Lawsuit filed Alleging Overcharges and Restrictions for Chassis at Ports and Inland Terminals
The American Trucking Associations’ Intermodal Motor Carriers Conference (IMCC) recently filed a lawsuit against the Ocean Carrier Equipment Management Association (OECMA) and 10 international ocean carriers. The suit alleges the defendants illegally colluded to manipulate the intermodal chassis market at dozens of ports across the country.
Filed with the Federal Maritime Commission (FMC), the lawsuit seeks up to $1.8 billion in damages. In the complaint, IMCC alleges OCEMA denies choice by trucking companies in leasing chassis. The complaint further contends OCEMA forces trucking companies to pay unjust and unreasonable prices.
The lawsuit comes after months of unsuccessful negotiation between the two parties. The lawsuit can be viewed here. FMC stated it will make a final decision on the case by March 10, 2022.
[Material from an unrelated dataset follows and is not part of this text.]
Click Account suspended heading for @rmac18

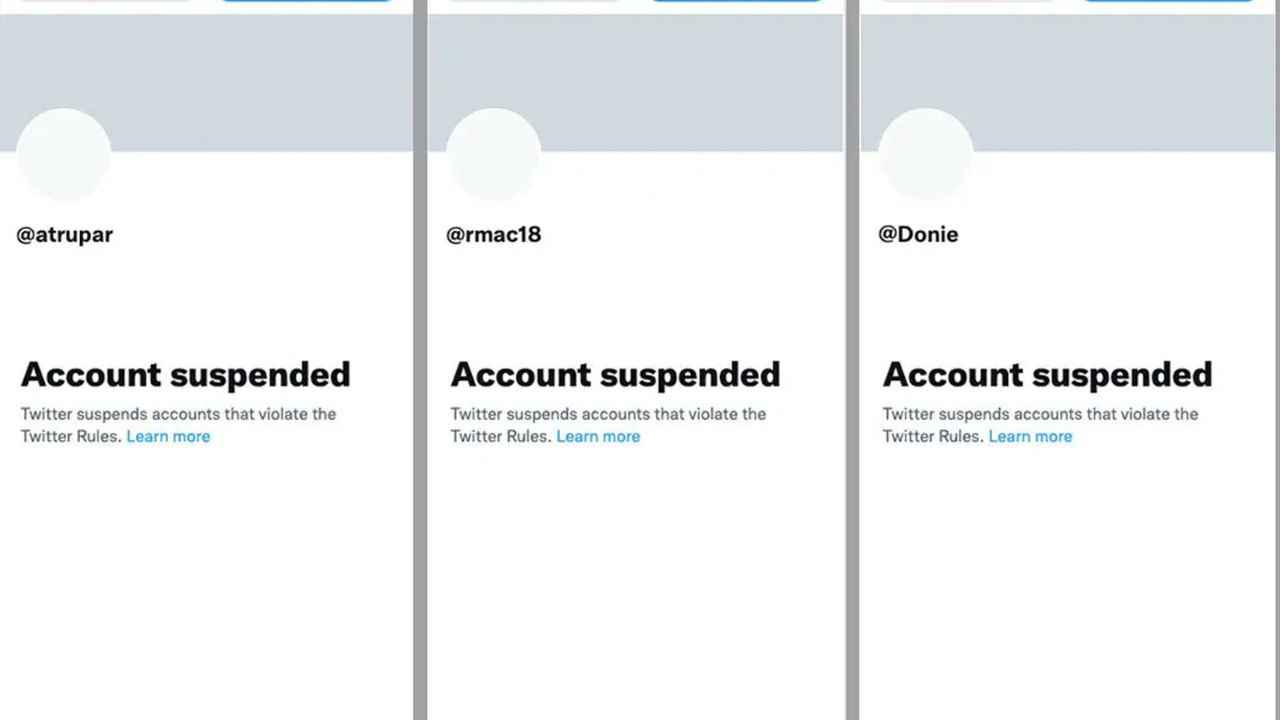[615, 375]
ATRI Launches 2020 Top Industry Issues Survey
In its 2020 Top Industry Issues Survey (open until October 16), the American Transportation Research Institute (ATRI) asks trucking industry stakeholders to rank the top issues of concern for the industry, along with potential strategies for addressing each issue.
In addition to ranking overall issues, the survey provides details on where critical topics are ranked differently by motor carriers and professional drivers, and allows stakeholders to monitor issues over time to better understand which issues are rising, or falling priorities.
CARB Approves Update to “At Berth” Regulation
On August 27, the California Air Resources Board (CARB) approved updates to its 2007 “At Berth” regulation, further reducing pollution from oceangoing vessels while they are docked at California’s busiest ports.
Grain News on AgFax
The revised regulation requires every vessel (rather than only select categories) docked in a regulated California port to use either shore power—i.e., the local electrical grid—or a CARB-approved control technology to reduce harmful emissions. The updated regulation adds auto carriers and tankers, which may be used for ethanol, to existing, already covered categories (i.e., container, reefer, and cruise vessels).
Auto carriers and tankers docking at the Port of Los Angeles and the Port of Long Beach will need to comply starting in 2025, and tankers in Northern California have until 2027.
Grain Inspections Down but Above 4-Week and 3-year Averages
For the week ending September 10, total inspections of grain (corn, wheat, and soybeans) for export from all major U.S. export regions totaled 2.83 million metric tons (mmt). Total grain inspections were down 8 percent from the previous week, up 71 percent from last year, and up 27 percent from the 3-year average.
Inspections were down 9 percent from the previous week for wheat; down 12 percent for soybeans; and down 1 percent for corn. Mississippi Gulf grain inspections decreased 12 percent from the previous week, and Pacific Northwest (PNW) grain inspections decreased 11 percent.
During the last four weeks however, inspections were 28 percent above last year and 18 percent above the 3-year average as shipments destined to Asia and Latin America remained strong.
Snapshots by Sector
For the week ending September 3, unshipped balances of wheat, corn, and soybeans totaled 53.6 million metric tons (mmt). This represented a significant increase in outstanding sales from the same time last year.
Net corn export sales for the new marketing year which began September 1, were 1.8 mmt. Net soybean export sales for the new marketing year which began September 1 were 3.2 mmt. Net weekly wheat export sales were 0.484 mmt, down 17 percent from the previous week.
U.S. Class I railroads originated 23,003 grain carloads during the week ending September 5. This was a 6-percent increase from the previous week, 32 percent more than last year, and 24 percent more than the 3-year average.
Average September shuttle secondary railcar bids/offers (per car) were $800 above tariff for the week ending September 10. This was $244 more than last week and $994 more than this week last year. There were no non-shuttle bids/offers this week.
For the week ending September 12, barge grain movements totaled 803,640 tons. This was 1 percent more than the previous week and 9 percent more than the same period last year.
For the week ending September 12, 514 grain barges moved down river—4 more barges than the previous week. There were 912 grain barges unloaded in New Orleans, 11 percent more than the previous week.
For the week ending September 10, 43 oceangoing grain vessels were loaded in the Gulf—43 percent more than the same period last year. Within the next 10 days (starting September 11), 65 vessels were expected to be loaded—63 percent more than the same period last year.
As of September 10, the rate for shipping a metric ton (mt) of grain from the U.S. Gulf to Japan was $44.00. This was 2 percent less than the previous week. The rate from the Pacific Northwest (PNW) to Japan was $24.00 per mt, 3 percent less than the previous week.
For the week ending September 14, the U.S. average diesel fuel price decreased 1.3 cents from the previous week to $2.422 per gallon, 56.5 cents below the same week last year.